Very easy to say ignore it if each call in its own small way was not the very key to one's family income.

Like I say, I'd have a total ban but until we do, being unavailable just doesn't work because if my customers can't get me they will simply phone the next supplier on their list.

Catch 22.

Edited by Humph Backbridge on 12/12/2009 at 10:24

More drivers use mobile phone since penalty change - ifithelps
...the average working day requires between 30-40 phone calls to be answered or made and a sequence of long distance drives...

Happily, I have to do neither of the above, so am able to take a strict stance on the very few mobile calls I have to make and the even lower number that I receive.

More drivers use mobile phone since penalty change - Manatee
I also use hands free, which I don't consider an unacceptable risk for straightforward calls - if it gets a bit involved I tend to pull off the road or defer it if I can.
More drivers use mobile phone since penalty change - Bagpuss
I have to use handsfree due to the time I spend driving. If the call is likely to be long or mentally challenging I park up at the next opportunity or offer to call back. I have difficulty concentrating 100% on a call whilst negotiating city traffic.

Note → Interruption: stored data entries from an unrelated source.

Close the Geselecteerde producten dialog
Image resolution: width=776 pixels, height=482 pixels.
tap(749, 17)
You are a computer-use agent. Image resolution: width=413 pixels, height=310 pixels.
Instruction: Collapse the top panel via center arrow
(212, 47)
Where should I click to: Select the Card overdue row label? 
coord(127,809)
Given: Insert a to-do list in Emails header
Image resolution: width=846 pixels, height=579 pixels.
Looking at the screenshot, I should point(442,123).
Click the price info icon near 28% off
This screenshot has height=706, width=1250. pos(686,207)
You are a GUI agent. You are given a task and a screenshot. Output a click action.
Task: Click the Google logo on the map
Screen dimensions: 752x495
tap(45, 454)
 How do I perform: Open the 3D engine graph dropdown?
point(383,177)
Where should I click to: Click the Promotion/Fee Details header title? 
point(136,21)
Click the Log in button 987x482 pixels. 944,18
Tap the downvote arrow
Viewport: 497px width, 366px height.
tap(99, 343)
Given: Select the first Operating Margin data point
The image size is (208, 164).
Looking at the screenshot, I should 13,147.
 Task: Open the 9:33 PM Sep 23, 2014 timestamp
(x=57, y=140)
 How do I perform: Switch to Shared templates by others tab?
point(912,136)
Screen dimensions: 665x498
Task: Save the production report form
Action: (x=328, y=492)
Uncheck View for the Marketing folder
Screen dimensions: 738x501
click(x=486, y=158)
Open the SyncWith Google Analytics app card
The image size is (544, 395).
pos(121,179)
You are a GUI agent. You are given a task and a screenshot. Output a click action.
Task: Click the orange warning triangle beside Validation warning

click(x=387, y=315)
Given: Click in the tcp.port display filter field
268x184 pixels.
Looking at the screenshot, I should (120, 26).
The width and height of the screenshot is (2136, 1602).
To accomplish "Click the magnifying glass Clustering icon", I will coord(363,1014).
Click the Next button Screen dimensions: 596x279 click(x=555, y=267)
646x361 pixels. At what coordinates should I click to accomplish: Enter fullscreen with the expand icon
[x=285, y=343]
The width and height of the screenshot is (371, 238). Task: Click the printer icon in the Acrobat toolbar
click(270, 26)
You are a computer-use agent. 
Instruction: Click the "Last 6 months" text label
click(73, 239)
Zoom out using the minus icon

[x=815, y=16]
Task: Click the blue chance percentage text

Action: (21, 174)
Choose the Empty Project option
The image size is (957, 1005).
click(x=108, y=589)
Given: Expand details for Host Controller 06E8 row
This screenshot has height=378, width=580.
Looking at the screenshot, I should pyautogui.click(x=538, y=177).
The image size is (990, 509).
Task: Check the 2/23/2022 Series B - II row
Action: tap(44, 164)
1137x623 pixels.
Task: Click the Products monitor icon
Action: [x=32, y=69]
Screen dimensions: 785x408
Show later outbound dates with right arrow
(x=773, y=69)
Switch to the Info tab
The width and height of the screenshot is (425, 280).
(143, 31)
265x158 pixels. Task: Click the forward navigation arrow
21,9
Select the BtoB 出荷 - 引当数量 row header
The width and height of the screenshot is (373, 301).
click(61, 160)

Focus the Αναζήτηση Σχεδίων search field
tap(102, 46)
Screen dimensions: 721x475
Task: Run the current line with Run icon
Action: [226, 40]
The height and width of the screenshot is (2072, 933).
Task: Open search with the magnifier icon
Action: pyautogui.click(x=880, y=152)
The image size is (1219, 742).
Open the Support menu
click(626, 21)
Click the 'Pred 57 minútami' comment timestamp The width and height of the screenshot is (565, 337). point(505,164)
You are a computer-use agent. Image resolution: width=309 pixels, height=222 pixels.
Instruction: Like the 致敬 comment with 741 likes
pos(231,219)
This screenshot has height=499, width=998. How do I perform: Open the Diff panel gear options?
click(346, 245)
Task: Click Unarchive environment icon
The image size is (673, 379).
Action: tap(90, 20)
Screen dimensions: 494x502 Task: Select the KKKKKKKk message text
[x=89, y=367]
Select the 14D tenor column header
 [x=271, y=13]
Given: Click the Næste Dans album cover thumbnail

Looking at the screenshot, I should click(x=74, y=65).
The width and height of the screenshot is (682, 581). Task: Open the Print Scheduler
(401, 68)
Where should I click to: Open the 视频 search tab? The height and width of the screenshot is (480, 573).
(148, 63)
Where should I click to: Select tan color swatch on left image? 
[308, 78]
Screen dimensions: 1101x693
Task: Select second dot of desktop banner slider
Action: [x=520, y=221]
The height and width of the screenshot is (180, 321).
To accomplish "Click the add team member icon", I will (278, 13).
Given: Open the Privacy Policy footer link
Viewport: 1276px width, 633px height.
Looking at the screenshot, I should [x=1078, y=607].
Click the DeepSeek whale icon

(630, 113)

I've mentioned this before but I don't know anyone who admits to having an accident whilst using the phone but I know 2 people who rear ended a line of standing traffic whilst conversing with their children in the back seat. I think people should generally be made more aware of the risks they take and responsibilities they have when they get behind the behind the wheel of a car. There seems to be too much of a comfort zone and an assumed "well I don't speed so I'm ok" attitude to driving.
More drivers use mobile phone since penalty change - pda
There is of course an alternative answer.

Ban anything other than single seater cars, no heater system, no in car entertainment, lights that turn on and off automatically depending on the weather, and all aotomatic.
All two lane roads could be made into four lanes due to the reduced width needed and congestion would be a thing of the past. Parking wouldn't be a problem and the carbon footprint would be minimal.

The easier way would be to enforce the current law on hand held mobile phone usage, but that's too easy and until speed cameras can detect and define it, it will never happen.